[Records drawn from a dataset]
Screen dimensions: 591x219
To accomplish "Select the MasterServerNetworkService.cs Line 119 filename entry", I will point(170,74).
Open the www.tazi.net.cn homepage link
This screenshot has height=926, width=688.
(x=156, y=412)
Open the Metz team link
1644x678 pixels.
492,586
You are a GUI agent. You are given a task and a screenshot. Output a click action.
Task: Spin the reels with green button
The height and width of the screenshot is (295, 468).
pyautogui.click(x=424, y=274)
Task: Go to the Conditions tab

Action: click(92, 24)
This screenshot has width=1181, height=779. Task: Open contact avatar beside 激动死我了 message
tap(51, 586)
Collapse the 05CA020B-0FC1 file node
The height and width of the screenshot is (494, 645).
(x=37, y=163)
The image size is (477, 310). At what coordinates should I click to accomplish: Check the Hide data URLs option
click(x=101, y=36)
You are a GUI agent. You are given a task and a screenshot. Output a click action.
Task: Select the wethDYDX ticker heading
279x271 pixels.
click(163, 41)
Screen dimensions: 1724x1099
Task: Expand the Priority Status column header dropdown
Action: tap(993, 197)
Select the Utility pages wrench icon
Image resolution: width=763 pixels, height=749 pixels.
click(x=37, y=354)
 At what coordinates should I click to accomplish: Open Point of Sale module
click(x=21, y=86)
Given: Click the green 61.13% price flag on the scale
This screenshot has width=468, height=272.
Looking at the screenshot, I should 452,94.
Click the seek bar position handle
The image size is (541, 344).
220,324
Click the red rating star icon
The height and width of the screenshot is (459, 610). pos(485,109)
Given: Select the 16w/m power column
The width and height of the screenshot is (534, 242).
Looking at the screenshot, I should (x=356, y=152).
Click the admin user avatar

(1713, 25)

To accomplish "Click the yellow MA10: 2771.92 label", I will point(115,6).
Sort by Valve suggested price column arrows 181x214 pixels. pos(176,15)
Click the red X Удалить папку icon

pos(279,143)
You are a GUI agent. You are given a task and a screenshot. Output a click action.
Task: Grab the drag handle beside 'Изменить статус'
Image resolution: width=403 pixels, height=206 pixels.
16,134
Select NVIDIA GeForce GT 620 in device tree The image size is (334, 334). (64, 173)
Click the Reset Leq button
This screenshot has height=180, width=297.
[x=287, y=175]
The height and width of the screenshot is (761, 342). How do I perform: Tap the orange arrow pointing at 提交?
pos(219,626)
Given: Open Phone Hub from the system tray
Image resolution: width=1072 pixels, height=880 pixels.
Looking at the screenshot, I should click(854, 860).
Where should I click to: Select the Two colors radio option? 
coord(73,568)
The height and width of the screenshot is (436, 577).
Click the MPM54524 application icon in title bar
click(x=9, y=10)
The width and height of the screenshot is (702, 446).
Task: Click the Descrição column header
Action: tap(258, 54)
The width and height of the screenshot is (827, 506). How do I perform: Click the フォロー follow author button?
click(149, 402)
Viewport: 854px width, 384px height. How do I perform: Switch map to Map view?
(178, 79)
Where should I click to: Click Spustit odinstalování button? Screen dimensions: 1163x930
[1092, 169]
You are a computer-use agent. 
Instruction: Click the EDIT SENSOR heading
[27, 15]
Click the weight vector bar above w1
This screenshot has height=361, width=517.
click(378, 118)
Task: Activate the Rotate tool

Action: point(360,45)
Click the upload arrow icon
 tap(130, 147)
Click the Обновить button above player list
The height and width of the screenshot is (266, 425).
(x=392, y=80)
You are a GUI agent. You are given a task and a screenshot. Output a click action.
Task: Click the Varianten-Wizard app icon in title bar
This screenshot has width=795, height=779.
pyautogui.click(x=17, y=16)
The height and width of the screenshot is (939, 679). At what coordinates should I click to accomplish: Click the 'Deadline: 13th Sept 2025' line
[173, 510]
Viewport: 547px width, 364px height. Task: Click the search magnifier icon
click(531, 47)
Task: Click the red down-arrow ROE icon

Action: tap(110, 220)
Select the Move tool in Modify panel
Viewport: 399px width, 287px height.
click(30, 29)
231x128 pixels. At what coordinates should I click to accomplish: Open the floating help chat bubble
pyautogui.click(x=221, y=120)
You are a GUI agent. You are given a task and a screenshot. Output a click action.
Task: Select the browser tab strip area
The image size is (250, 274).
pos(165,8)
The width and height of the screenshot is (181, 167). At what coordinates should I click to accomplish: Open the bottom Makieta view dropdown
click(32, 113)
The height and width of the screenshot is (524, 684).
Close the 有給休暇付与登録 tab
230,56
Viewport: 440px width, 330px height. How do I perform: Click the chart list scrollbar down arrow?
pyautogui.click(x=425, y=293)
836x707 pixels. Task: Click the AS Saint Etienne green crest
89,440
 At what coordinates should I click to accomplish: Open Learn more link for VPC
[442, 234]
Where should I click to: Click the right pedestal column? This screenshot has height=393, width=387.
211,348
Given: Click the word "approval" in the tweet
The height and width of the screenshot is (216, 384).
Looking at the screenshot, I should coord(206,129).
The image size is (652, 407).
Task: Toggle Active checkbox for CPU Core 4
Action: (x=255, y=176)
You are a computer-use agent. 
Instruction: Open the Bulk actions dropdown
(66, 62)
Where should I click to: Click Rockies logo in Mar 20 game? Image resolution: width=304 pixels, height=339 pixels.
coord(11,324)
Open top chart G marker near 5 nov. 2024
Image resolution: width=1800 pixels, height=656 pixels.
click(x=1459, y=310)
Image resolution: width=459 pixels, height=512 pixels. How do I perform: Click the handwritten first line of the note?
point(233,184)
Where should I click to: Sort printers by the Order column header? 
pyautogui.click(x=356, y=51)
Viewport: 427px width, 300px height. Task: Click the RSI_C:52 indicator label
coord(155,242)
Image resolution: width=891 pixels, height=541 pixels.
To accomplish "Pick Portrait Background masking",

Work request
Output the lines above exactly, but only those between the line holding "Task: Spin the reels with green button" and the line holding "Task: Select the wethDYDX ticker heading", inclusive.

Result for this exercise
Task: Spin the reels with green button
The height and width of the screenshot is (295, 468).
pyautogui.click(x=424, y=274)
Task: Go to the Conditions tab

Action: click(92, 24)
This screenshot has width=1181, height=779. Task: Open contact avatar beside 激动死我了 message
tap(51, 586)
Collapse the 05CA020B-0FC1 file node
The height and width of the screenshot is (494, 645).
(x=37, y=163)
The image size is (477, 310). At what coordinates should I click to accomplish: Check the Hide data URLs option
click(x=101, y=36)
You are a GUI agent. You are given a task and a screenshot. Output a click action.
Task: Select the wethDYDX ticker heading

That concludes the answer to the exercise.